Saved entries
- - - -

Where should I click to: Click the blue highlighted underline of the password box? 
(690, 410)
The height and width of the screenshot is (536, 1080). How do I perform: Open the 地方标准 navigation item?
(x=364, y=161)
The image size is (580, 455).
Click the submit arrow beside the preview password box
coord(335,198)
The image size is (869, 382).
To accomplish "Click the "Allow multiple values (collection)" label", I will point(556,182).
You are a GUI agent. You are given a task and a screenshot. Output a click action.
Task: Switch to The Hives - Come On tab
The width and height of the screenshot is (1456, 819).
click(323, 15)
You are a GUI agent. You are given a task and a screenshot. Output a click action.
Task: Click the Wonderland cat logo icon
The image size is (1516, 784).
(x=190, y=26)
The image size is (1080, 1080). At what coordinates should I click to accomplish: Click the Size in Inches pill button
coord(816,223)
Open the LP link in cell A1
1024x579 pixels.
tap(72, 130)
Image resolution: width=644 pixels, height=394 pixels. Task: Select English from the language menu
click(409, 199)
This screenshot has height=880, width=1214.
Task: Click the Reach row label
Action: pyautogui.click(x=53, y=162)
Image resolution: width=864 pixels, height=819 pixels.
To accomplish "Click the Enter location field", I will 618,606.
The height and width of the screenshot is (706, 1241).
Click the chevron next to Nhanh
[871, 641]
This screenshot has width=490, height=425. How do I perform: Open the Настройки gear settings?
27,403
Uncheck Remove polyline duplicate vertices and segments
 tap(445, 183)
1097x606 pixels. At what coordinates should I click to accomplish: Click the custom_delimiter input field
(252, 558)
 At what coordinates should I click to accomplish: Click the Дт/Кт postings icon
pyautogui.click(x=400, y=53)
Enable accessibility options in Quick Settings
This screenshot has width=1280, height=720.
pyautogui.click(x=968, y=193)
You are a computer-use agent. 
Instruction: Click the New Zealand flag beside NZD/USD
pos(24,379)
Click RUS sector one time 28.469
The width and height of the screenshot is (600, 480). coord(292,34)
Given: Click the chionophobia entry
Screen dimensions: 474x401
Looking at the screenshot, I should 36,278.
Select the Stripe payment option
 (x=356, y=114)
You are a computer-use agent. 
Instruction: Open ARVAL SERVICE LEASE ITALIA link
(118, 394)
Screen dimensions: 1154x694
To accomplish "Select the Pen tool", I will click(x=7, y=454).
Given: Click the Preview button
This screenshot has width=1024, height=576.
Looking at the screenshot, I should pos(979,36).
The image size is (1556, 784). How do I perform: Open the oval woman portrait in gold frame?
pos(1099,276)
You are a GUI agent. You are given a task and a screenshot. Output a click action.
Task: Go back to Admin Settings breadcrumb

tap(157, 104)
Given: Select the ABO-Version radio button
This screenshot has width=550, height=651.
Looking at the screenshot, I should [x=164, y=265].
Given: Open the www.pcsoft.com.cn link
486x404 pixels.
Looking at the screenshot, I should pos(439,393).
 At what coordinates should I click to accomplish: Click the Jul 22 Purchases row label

- - - -

Problem to solve
Your answer should be exactly the lines of the data above, from the first through the line containing "Task: Switch to The Hives - Come On tab".

Exercise output
Where should I click to: Click the blue highlighted underline of the password box? 
(690, 410)
The height and width of the screenshot is (536, 1080). How do I perform: Open the 地方标准 navigation item?
(x=364, y=161)
The image size is (580, 455).
Click the submit arrow beside the preview password box
coord(335,198)
The image size is (869, 382).
To accomplish "Click the "Allow multiple values (collection)" label", I will point(556,182).
You are a GUI agent. You are given a task and a screenshot. Output a click action.
Task: Switch to The Hives - Come On tab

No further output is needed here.